→ Document excerpt
○ ○ ○ ○ ○

Back off mate: which animals are aggressive with love rivals?

How common is conflict with love rivals in the animal kingdom?
20 February 2018


getting a mate



Which animal is most aggressive when it comes to getting a date?


Chris Smith put this question to behavioural ecologist Sophie Mowles...

Sophie - There are some uber aggressive animals but they are very rare to be honest.  Over evolutionary time we have seen the adaptation for conflicts, largely between males in order to access females. But, realistically, if you go and get yourself really badly injured in a fight, or even killed, you’re not going to pass any genes on so we see a real reluctance to use these weapons. For example, deer interlock their antlers and they have pushing contests, that’s after they’ve roared to demonstrate their size and their stamina, they don’t just stab each other with them. We see what’s called restrained fighting and “fighting” tends to be resolved via communications, especially when there’s a likelihood you’ll get really hurt.

However, if it’s really worth fighting for, if you’ve got a really good quality resource, and that in genetic terms would be a lot of females, then you do tend to see really dangerous conflict, and a good example of this are elephant seals. These fight hammer and tongue for access to a whole harem of females on a beach. If you’re a weakling male just not competitive, it’s just not worth fighting, so you're not going to have any offspring. If you try to take on the big dominant male, you’d just get really terribly injured or killed. If however, you might have a chance of taking him on if you’re possibly the same size or strength, then you can get incredibly vicious fights because you could have all of these females, and pass all of your genes on, and have lots of offspring. Losing that fight is almost the same as being that weakling male. In each case you don’t get any genes going into the next generation so it’s really really worth fighting for if you’ve got a chance. You can get really bloody encounters between these guys.

○ ○ ○ ○ ○

→ Dataset content

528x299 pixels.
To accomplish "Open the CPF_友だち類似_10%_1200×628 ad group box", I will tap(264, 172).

○ ○ ○ ○ ○

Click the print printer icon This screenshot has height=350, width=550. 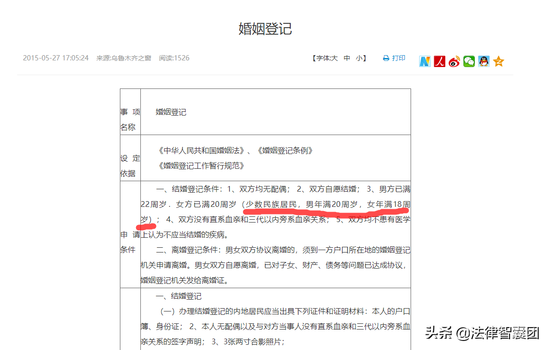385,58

○ ○ ○ ○ ○

→ Exercise set
A. Rewrite the paragraph of the article on love rivals that begins "However, if it's really worth fighting for" as a short bulleted list that keeps its main facts.
B. According to the article on love rivals, what do deer do with their antlers instead of stabbing each other?
C. Reproduce a passage from the article on love rivals without changes: begin at the words "How common is" and stop after the words "getting a date?".

→ Expected results
A.
- Really dangerous conflict tends to occur when the resource is of very high quality, which in genetic terms means many females.
- Elephant seals are a good example: males fight fiercely for access to a whole harem of females on a beach.
- For a weak, uncompetitive male, fighting is not worth it, so he will have no offspring.
- A male that takes on the big dominant male would be terribly injured or killed.
- A male of possibly similar size or strength might win, so fights can become incredibly vicious, because the winner could have all the females, pass on all his genes and have many offspring.
- Losing the fight is almost the same as being the weak male, because in each case no genes go into the next generation.
- Fighting is therefore very worthwhile if a male has a chance, and encounters can be very bloody.

B. They interlock their antlers and have pushing contests.

C.
How common is conflict with love rivals in the animal kingdom?
20 February 2018


getting a mate



Which animal is most aggressive when it comes to getting a date?